First, you need to set up your development environment as explained in the installation. Make sure to set the MODEL_NAME and DATASET_NAME environment variables. Here, we will use Kandinsky 2.2 and the Narutos dataset.

Train decoder

export DATASET_NAME="lambdalabs/naruto-blip-captions"

accelerate launch --mixed_precision="fp16" train_text_to_image_decoder_lora.py \
  --dataset_name=$DATASET_NAME --caption_column="text" \
  --resolution=768 \
  --train_batch_size=1 \
  --num_train_epochs=100 --checkpointing_steps=5000 \
  --learning_rate=1e-04 --lr_scheduler="constant" --lr_warmup_steps=0 \
  --seed=42 \
  --rank=4 \
  --gradient_checkpointing \
  --output_dir="kandi22-decoder-naruto-lora" \
  --validation_prompt="cute dragon creature" --report_to="wandb" \
  --push_to_hub \

Train prior

export DATASET_NAME="lambdalabs/naruto-blip-captions"
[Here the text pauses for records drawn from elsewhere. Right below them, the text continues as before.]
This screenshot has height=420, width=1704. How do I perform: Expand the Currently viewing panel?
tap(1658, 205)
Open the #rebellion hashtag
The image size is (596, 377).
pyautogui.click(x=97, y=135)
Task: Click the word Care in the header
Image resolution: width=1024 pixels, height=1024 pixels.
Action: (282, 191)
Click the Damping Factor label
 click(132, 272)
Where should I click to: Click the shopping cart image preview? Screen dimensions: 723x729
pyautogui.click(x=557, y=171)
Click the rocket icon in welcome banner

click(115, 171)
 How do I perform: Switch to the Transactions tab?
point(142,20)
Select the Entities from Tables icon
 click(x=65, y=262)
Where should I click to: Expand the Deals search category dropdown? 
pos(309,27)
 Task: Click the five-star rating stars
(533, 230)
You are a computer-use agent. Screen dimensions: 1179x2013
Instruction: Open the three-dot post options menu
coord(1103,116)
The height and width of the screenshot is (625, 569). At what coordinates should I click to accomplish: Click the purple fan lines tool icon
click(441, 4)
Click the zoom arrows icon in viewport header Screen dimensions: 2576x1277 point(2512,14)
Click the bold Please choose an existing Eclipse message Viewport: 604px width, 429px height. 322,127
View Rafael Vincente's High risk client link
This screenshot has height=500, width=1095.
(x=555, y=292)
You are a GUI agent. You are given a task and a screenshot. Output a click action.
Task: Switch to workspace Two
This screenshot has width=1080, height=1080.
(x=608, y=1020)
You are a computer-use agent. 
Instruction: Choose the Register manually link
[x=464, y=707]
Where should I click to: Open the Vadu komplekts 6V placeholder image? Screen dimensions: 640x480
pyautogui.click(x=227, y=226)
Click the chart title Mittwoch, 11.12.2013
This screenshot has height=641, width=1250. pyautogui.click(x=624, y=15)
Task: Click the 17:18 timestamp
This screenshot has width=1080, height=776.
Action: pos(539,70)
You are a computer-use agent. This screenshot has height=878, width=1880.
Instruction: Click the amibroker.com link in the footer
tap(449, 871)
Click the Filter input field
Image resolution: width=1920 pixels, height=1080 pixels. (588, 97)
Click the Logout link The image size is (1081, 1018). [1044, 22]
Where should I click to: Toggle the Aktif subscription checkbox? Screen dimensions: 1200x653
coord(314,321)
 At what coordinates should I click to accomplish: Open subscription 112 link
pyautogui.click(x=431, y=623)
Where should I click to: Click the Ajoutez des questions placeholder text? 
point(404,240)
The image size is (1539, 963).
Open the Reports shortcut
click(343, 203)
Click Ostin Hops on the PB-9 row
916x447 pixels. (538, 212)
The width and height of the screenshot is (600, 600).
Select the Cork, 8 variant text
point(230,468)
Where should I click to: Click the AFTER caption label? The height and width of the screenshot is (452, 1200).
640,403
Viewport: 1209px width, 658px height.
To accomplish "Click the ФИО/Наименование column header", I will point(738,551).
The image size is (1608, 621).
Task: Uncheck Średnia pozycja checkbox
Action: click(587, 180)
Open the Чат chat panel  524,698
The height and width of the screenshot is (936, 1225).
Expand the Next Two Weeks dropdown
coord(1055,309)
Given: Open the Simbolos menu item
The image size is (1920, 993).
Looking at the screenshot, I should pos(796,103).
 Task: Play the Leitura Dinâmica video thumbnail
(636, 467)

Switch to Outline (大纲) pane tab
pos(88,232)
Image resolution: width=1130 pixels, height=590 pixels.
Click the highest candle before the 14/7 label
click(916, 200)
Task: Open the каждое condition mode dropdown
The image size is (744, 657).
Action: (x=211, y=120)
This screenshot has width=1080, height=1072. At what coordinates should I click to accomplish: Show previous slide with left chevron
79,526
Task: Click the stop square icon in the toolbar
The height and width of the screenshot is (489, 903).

accelerate launch --mixed_precision="fp16" train_text_to_image_prior_lora.py \
  --dataset_name=$DATASET_NAME --caption_column="text" \
  --resolution=768 \
  --train_batch_size=1 \
  --num_train_epochs=100 --checkpointing_steps=5000 \
  --learning_rate=1e-04 --lr_scheduler="constant" --lr_warmup_steps=0 \
  --seed=42 \
  --rank=4 \
  --output_dir="kandi22-prior-naruto-lora" \
  --validation_prompt="cute dragon creature" --report_to="wandb" \
  --push_to_hub \

Note: When using LoRA we can use a much higher learning rate compared to non-LoRA fine-tuning. Here we use 1e-4 instead of the usual 1e-5. Also, by using LoRA, it's possible to run above scripts in consumer GPUs like T4 or V100.

Inference

Inference using fine-tuned LoRA checkpoint for decoder

Once you have trained a Kandinsky decoder model using the above command, inference can be done with the AutoPipelineForText2Image after loading the trained LoRA weights. You need to pass the output_dir for loading the LoRA weights, which in this case is kandi22-decoder-naruto-lora.

from diffusers import AutoPipelineForText2Image
import torch

pipe = AutoPipelineForText2Image.from_pretrained("kandinsky-community/kandinsky-2-2-decoder", torch_dtype=torch.float16)
pipe.unet.load_attn_procs(output_dir)
pipe.enable_model_cpu_offload()

prompt='A robot naruto, 4k photo'
image = pipe(prompt=prompt).images[0]
image.save("robot_naruto.png")

Inference using fine-tuned LoRA checkpoint for prior

from diffusers import AutoPipelineForText2Image
import torch

pipe = AutoPipelineForText2Image.from_pretrained("kandinsky-community/kandinsky-2-2-decoder", torch_dtype=torch.float16)
pipe.prior_prior.load_attn_procs(output_dir)
pipe.enable_model_cpu_offload()

prompt='A robot naruto, 4k photo'
image = pipe(prompt=prompt).images[0]
image.save("robot_naruto.png")
image

Training with xFormers:

You can enable memory efficient attention by installing xFormers and passing the --enable_xformers_memory_efficient_attention argument to the script.

xFormers training is not available for fine-tuning the prior model.

Note:

According to this issue, xFormers v0.0.16 cannot be used for training in some GPUs. If you observe that problem, please install a development version as indicated in that comment.